**Assignment**
Scan the data for "will" and copy each matching line.

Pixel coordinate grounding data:
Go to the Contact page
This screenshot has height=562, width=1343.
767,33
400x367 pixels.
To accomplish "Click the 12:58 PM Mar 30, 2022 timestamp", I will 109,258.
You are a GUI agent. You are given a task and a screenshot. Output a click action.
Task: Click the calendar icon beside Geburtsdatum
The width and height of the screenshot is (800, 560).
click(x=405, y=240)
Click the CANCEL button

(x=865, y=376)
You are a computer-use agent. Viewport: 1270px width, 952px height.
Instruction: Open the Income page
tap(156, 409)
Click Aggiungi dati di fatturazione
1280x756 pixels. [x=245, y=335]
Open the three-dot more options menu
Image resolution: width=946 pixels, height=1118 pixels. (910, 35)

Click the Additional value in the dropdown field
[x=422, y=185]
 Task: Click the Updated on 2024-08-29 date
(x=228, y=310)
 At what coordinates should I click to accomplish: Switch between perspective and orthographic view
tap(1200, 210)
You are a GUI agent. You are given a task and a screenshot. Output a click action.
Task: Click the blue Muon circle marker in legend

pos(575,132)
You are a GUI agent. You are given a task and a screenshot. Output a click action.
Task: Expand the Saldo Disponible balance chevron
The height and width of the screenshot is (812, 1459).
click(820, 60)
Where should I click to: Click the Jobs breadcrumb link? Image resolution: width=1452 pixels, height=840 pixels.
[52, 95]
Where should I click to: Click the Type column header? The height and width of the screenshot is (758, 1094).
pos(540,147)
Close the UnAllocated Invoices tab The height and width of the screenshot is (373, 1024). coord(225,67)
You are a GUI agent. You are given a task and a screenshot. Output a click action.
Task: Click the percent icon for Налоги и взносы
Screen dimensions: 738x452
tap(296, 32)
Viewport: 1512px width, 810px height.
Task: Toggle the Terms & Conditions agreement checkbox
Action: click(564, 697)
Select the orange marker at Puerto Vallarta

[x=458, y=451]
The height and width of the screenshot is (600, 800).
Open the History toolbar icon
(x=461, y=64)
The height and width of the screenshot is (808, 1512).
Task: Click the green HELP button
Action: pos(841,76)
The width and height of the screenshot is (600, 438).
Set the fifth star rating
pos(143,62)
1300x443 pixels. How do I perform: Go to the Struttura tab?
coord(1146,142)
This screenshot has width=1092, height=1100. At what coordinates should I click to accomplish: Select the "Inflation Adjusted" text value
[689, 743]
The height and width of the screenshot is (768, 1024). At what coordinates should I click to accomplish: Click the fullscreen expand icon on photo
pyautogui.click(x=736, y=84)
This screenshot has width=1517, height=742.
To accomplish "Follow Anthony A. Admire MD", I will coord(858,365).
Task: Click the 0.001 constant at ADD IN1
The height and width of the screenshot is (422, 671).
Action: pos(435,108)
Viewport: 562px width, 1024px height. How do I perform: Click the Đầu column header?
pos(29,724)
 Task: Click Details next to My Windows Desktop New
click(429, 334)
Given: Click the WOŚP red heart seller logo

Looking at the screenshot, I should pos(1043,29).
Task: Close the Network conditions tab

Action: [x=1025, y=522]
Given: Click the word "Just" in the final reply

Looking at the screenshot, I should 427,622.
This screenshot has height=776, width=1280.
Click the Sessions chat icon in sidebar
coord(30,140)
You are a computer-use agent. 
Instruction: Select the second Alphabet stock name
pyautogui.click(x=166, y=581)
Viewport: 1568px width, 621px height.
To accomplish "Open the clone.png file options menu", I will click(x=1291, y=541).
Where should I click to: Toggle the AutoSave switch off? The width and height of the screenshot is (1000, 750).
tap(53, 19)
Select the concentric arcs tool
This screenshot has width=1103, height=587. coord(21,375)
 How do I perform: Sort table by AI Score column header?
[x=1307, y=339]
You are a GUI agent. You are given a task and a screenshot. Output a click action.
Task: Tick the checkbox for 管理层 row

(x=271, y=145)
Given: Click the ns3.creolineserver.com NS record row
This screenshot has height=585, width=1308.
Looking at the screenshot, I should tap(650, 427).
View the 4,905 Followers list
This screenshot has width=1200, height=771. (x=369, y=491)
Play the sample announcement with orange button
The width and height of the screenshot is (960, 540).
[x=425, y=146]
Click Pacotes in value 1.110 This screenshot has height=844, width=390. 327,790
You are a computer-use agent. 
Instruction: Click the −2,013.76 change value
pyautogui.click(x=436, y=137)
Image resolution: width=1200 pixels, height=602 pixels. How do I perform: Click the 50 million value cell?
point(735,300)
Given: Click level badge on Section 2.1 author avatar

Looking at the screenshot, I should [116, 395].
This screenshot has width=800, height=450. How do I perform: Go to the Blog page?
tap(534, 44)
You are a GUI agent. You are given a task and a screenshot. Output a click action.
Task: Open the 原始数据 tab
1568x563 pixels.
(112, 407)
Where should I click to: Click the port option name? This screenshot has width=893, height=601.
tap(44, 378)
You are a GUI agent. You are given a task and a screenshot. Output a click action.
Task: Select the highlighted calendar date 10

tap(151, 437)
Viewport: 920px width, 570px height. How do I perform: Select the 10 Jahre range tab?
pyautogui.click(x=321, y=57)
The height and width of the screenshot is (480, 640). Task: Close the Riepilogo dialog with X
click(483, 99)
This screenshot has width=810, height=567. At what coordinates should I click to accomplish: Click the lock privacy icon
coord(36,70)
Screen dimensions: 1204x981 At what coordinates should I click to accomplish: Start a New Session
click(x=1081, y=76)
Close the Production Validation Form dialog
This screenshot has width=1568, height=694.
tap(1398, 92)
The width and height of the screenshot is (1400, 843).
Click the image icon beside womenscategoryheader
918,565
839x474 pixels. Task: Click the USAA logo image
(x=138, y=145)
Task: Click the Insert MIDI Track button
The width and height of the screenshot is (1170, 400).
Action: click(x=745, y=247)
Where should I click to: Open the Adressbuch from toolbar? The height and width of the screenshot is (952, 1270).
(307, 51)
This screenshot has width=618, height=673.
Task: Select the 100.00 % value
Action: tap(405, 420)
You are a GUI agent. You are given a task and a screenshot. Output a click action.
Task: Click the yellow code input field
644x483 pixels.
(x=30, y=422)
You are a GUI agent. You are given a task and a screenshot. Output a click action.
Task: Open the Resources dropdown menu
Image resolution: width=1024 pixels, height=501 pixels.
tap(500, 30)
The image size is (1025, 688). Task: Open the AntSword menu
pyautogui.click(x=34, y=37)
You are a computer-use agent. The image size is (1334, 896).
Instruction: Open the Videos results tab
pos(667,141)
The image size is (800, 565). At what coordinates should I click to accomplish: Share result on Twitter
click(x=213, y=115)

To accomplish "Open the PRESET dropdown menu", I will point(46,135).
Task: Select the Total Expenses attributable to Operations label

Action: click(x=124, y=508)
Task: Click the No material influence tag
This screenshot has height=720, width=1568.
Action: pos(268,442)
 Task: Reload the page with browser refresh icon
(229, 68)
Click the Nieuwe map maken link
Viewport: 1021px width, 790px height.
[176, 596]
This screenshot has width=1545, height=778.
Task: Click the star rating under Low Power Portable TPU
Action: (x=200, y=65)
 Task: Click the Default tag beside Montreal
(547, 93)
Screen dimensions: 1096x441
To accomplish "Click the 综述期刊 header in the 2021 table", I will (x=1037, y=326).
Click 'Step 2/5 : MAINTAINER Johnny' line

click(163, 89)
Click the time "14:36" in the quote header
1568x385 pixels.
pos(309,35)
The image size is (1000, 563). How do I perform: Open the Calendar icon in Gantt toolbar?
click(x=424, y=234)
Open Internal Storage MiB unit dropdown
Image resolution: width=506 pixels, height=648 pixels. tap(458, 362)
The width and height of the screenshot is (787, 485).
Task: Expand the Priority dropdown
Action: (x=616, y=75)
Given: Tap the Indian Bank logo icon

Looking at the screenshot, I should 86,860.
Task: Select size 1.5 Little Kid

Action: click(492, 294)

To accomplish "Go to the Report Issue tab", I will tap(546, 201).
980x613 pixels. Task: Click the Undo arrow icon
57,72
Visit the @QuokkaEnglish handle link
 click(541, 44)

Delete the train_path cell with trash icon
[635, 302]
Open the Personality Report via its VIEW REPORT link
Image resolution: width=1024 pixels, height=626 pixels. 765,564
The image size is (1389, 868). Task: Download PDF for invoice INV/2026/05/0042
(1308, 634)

**Answer for this exercise**
To accomplish "Click the 12:58 PM Mar 30, 2022 timestamp", I will 109,258.
To accomplish "Follow Anthony A. Admire MD", I will coord(858,365).
To accomplish "Open the clone.png file options menu", I will click(x=1291, y=541).
To accomplish "Open the PRESET dropdown menu", I will point(46,135).
To accomplish "Click the 综述期刊 header in the 2021 table", I will (x=1037, y=326).
To accomplish "Go to the Report Issue tab", I will tap(546, 201).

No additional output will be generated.